Fran's gloved fingers rummaged through her surgical kit. "Thoroughness trumps dignity," she muttered, selecting a rib spreader. The corpse's leathery flesh yielded with parchment crackle—no hidden compartments, just congealed sludge in the thoracic cavity.

 

"Disappointing." She flicked clotted gore from her instruments. "Amateurs never embed data chips in myocardium anymore."

 

The mummified cadaver reeked of formaldehyde and failed hopes. Her boot connected with the chair's leg—a precise kick sending the body sprawling. She claimed the seat like a coroner-queen, dabbing the woodgrain with monogrammed silk.

 

The cassette player swallowed its metallic prey. Themis' voice emerged, crisp as cryogenic frost:

 

"Observe the CCTV camera. No exits unmonitored. Now... reclaim your stolen sanguine treasure."

 

Fran's laughter skittered across concrete walls. "Reverse transfusion? Oh darling—" She palmed the blood bag's tubing. "—you should've specified whose veins get refilled."

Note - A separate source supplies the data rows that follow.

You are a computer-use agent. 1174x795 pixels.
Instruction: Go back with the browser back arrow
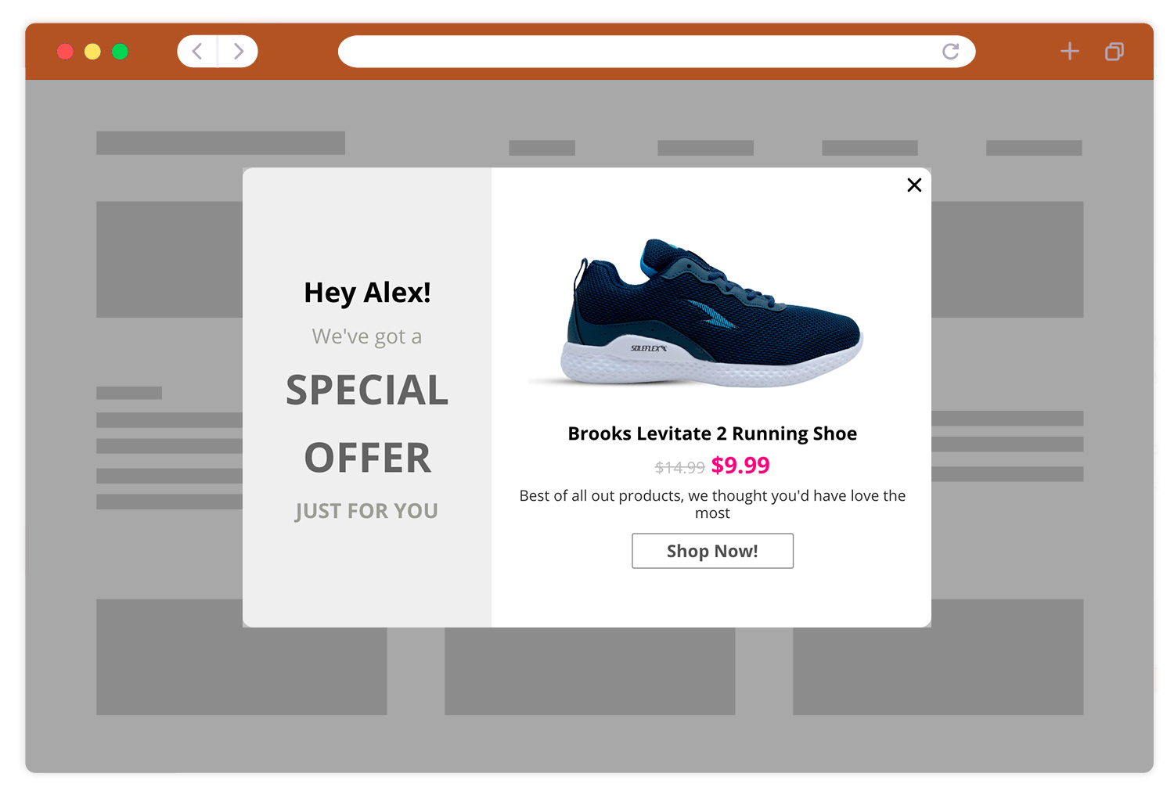[x=197, y=52]
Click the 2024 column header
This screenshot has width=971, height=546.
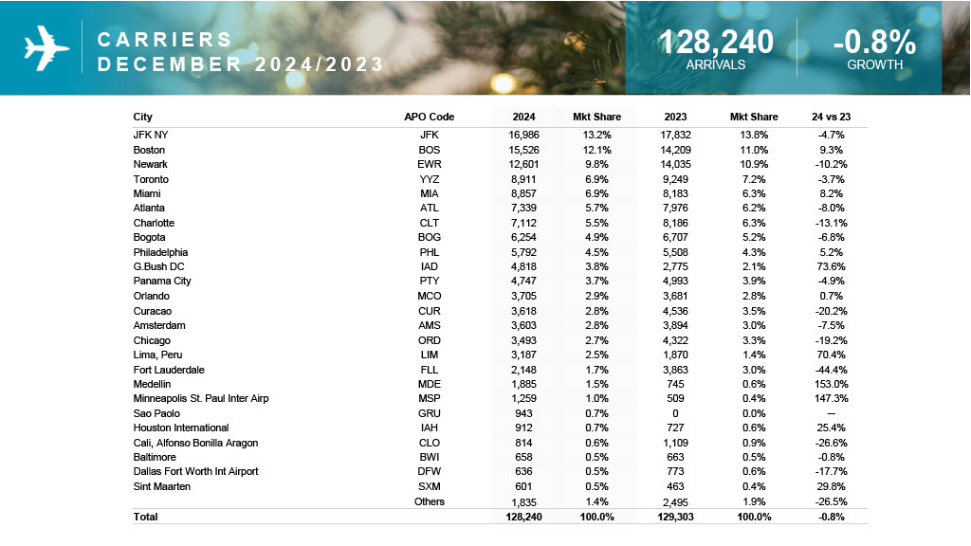(x=523, y=117)
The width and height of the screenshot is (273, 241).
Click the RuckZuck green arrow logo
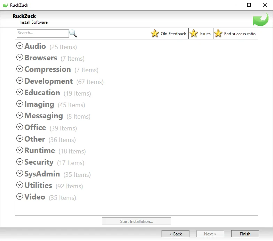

The transfusion's perfection chilled—no immune rejection, whole blood compatibility, precise hemorrhagic parameters. Themis had engineered this scenario with surgical choreography, every variable calibrated to Fran's current physiological ruin.

 

"Admirable trap design," Fran murmured, fingers securing the transfusion line. The choice hadn't been medical—it was ontological. Substituting saline or urine would've triggered secondary protocols, dooming the recipient to septic annihilation.

 

"Ethical interrogation through loophole exploitation." Her pulse quickened as reinfused blood warmed frostbitten capillaries. "You confuse mercy with weakness, Themis."

 

Lightheadedness receded like anesthetic fog. Vital signs stabilized, though renal absence still screamed through her nervous system. The vault door's groan echoed through the chamber—final lock disengaging.

 

Fran's laughter carried hematologic irony. "Surgeons don't play fair—we rig the game." Her thumb brushed the empty blood bag's surface. "But credit where due... this hemoglobin sacrament was inspired."

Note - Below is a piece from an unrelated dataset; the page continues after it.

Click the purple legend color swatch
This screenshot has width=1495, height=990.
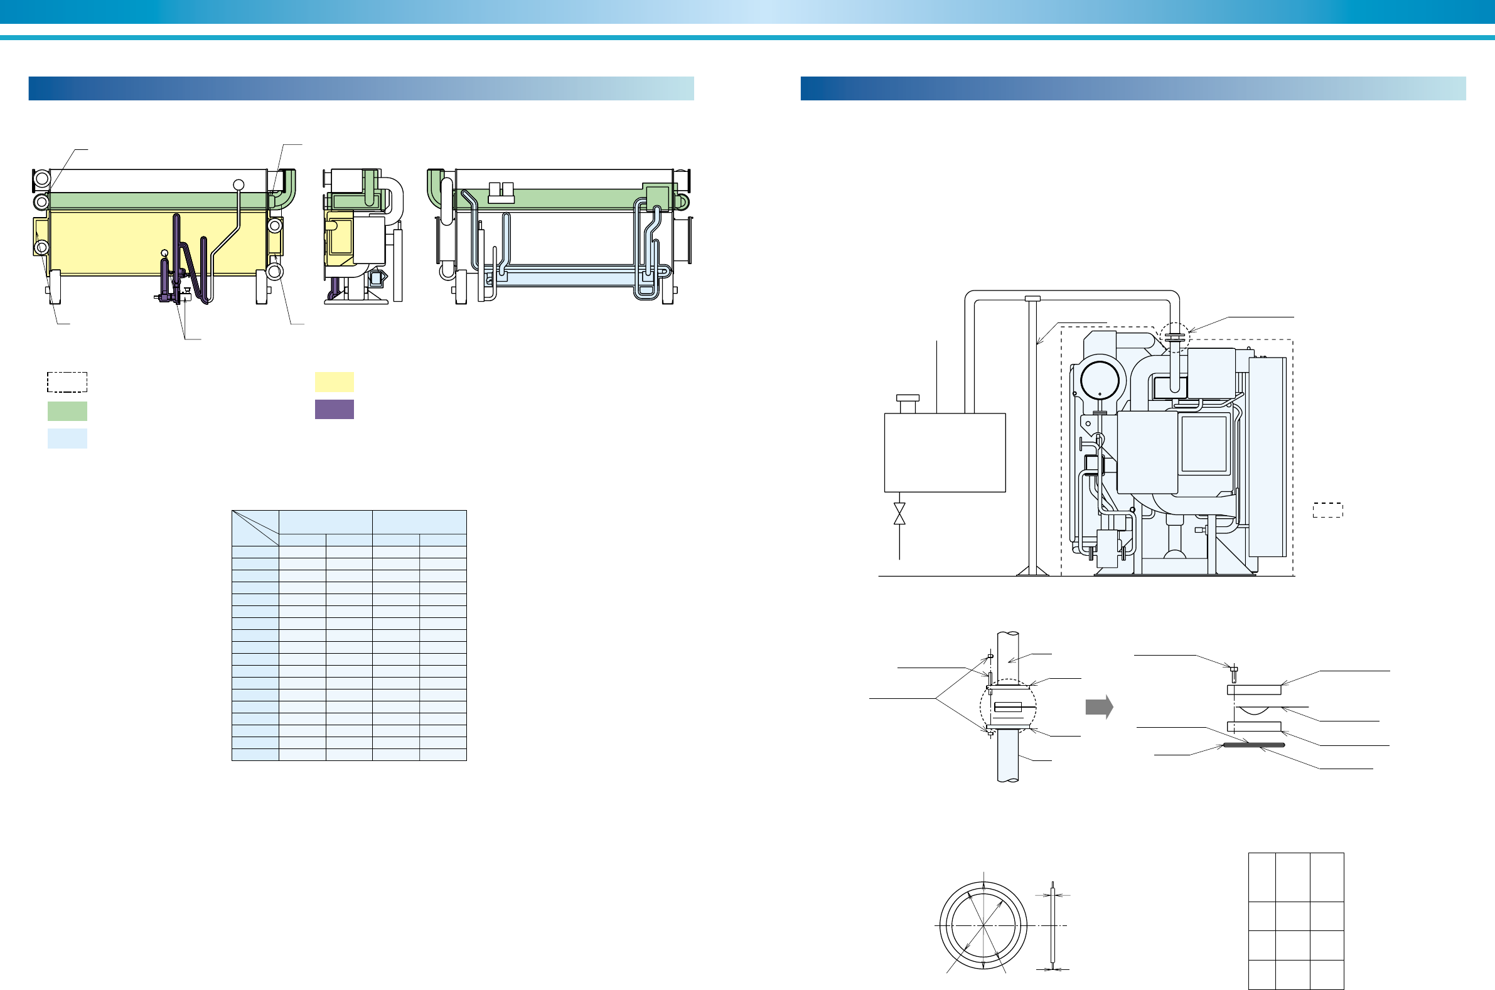tap(334, 409)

Themis' voice flowed like liquefied mercury through the chamber: "Your contempt for humanity is matched only by reverence for life itself. Enter, Doctor—let us... complete you."

 

Fran's clinic-grade smile returned, sharper than any scalpel. "Four chambers? A surgical theater's warm-up act." Her boot nudged John Howard's mummified groom, the gold wedding band clattering across concrete. "Generous of you, considering the circumstances."

 

A micro-expression flickered through her amber irises—pathologist's relish glimpsing a rare carcinoma. Gone before it registered.

 

"Let's hope my gift proves equally... surgical."

 

She crossed the threshold with hemorrhage-weak gait, cadaver-pale fingers trailing the wall. Every step a pantomime of terminal patient's shuffle—eyes bright with predator's anticipation.